Commissievoorzitter Joop Zwetsloot zegt over het ontstaan van het lab dat in de twintiger jaren van de vorige eeuw de handel in narcissen naar Amerika stokte. De reden was dat men in Amerika bevreesd was voor import van plantenziekten. De bollenstreek ervoer deze handelsstop als een enorm probleem. In overleg met de minister van Landbouw werd besloten in Lisse het laboratorium voor bloembollenonderzoek te bouwen, in te rich­ten en te bemannen. Dit bleek succesvol onder leiding van professor E. van Slogteren. In dit laboratorium kon worden aangetoond dat de vermeende plantenziekte van de narcis geen bedreiging kon zijn voor de Amerikaanse   ? markt. Hierop herleefde de handel met Amerika. En….: voor het oude lab-gebouw staat het borstbeeld van Nicolaas Dames. Een man die uitermate veel voor het bloembollenvak heeft betekend.

Inmiddels is het lab aan het begin van deze maand al voor een deel naar het nieuwe pand aan de overzijde van de Heereweg verhuisd en binnen afzien­bare tijd de totale verhuizing een feit zijn.

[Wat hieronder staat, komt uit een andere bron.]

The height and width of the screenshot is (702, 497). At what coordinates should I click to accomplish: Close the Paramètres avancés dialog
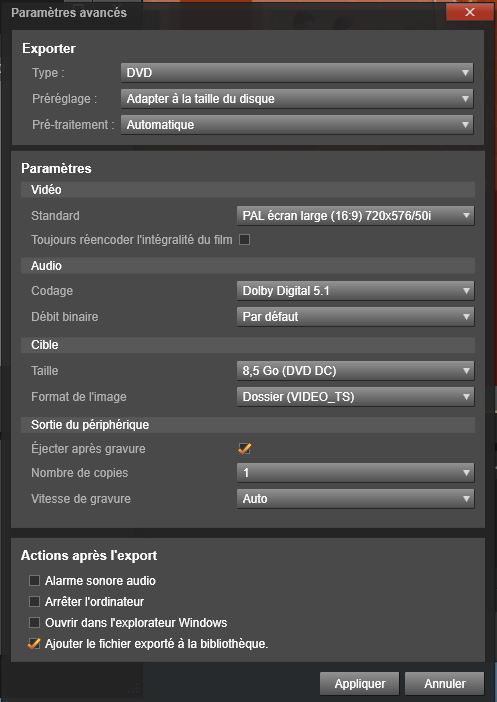point(470,12)
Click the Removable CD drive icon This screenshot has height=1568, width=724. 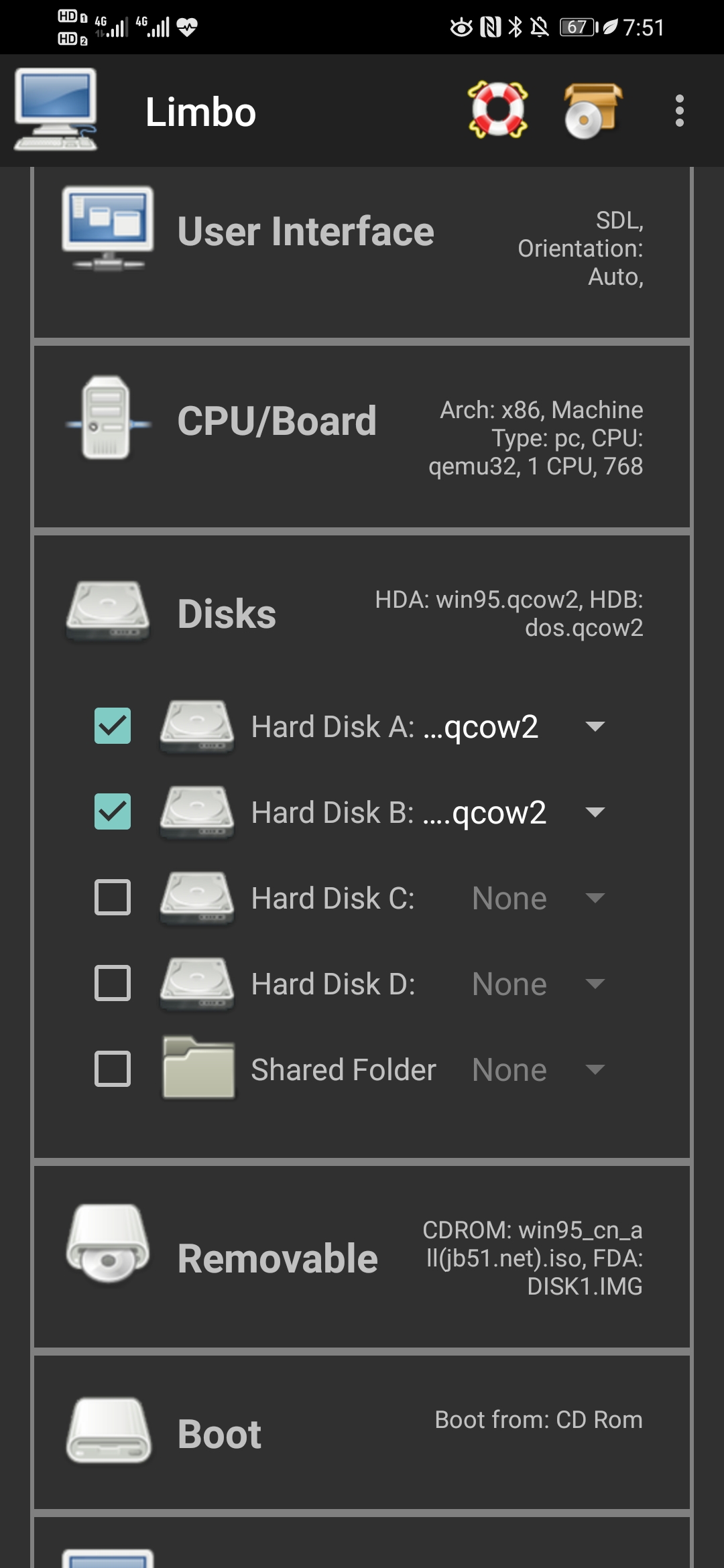(107, 1244)
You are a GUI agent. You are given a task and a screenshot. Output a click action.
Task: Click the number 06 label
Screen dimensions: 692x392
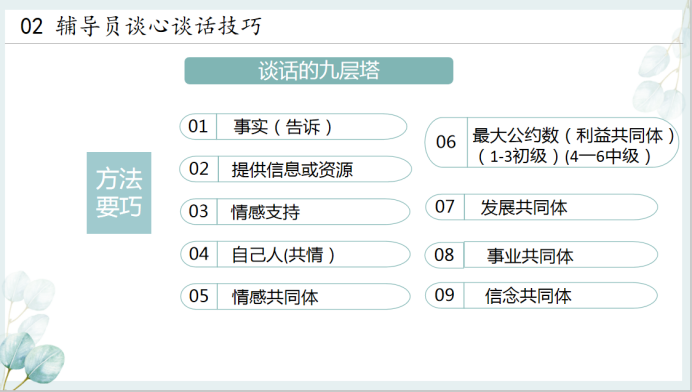tap(446, 142)
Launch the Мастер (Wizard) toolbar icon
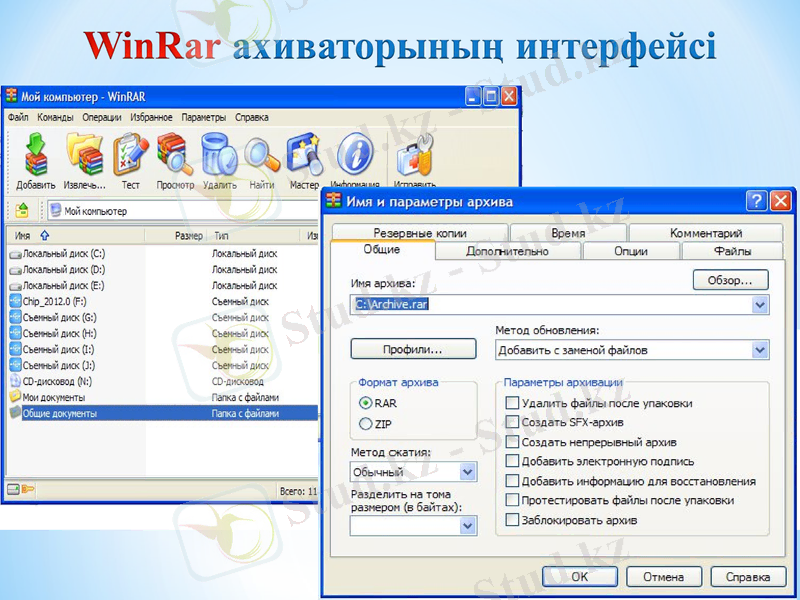The image size is (800, 600). [304, 156]
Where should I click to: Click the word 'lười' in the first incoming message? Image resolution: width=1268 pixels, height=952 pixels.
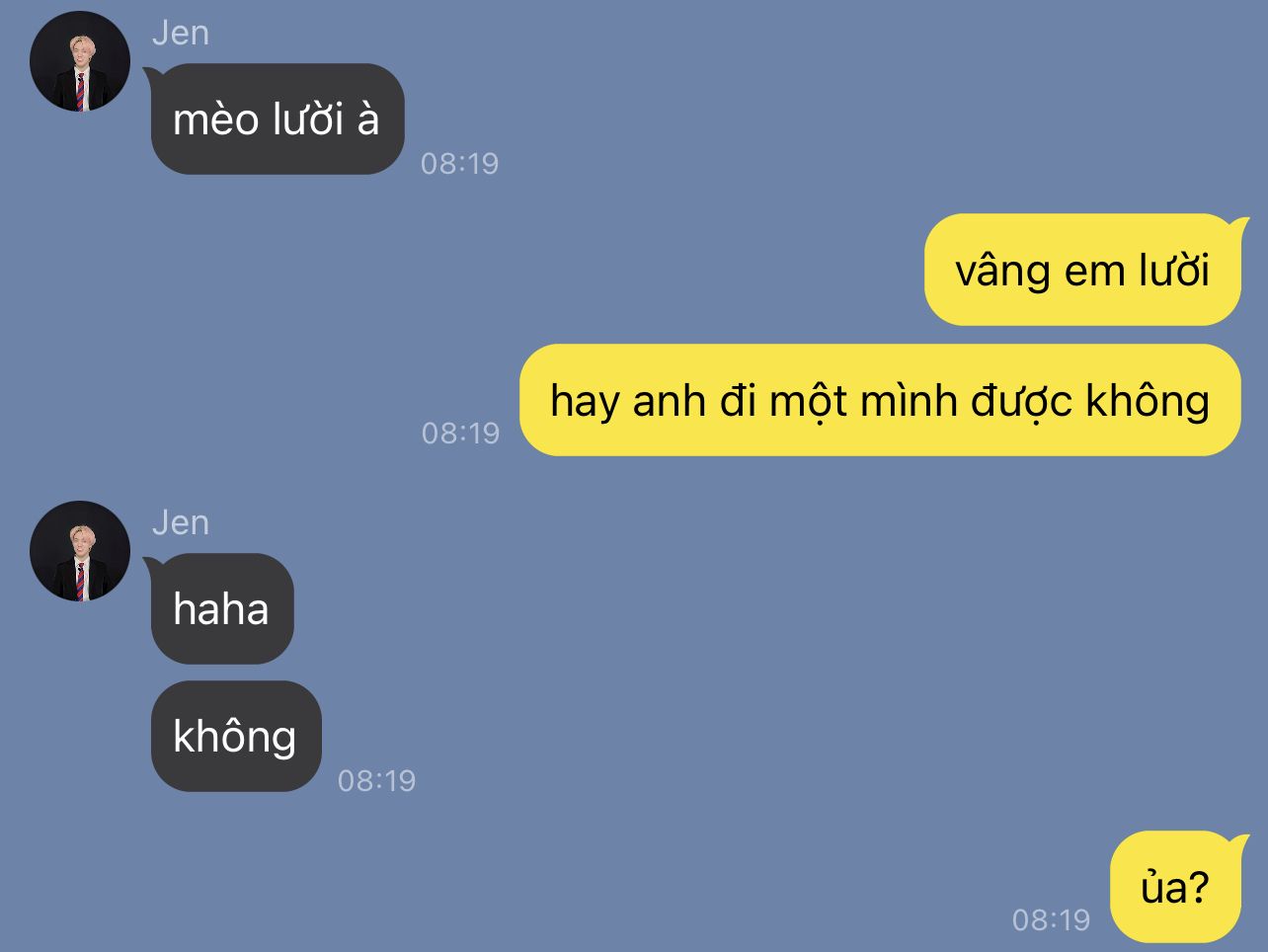308,119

De definitieve lijst van gemeentelijke monumenten per december 2003

Vennestraat 22 (Laboratorium),

Achterweg 2, woonboerderij,

Heereweg 28, Huize Somaio,

Heereweg 225, Museum de Zwarte Tulp

Heereweg 227, Kantoorvilla,

Heereweg 304, Voormalig politiebureau nu Hestia,

Kanaalstraat 22, Boerderijcomplex,

Kanaalstraat 22a, Pannenkoekenhuis,

Kanaalstraat 34-42,’t Hofje,

Kanaalstraat 56, hoek Kapelstraat, winkelpand,

Schoolstraat 11 a, schoolgebouw De Akker,

Achterweg Zuid 50, Huys Ter Specke,

Achterweg Zuid 52, Huis Ter Spoecke

Bondstraat 13, patronaatsgebouw, Welkom,

Heereweg 172, woning Heereweg 473, Boerderrij Ter Beek,

Van enkele panden moet de definitieve aanwijzing nog worden afgewacht waaronder Laan van Rijckevorsel 16 ( de boerderij) en Heereweg 317 (Villa Maria’s Hof).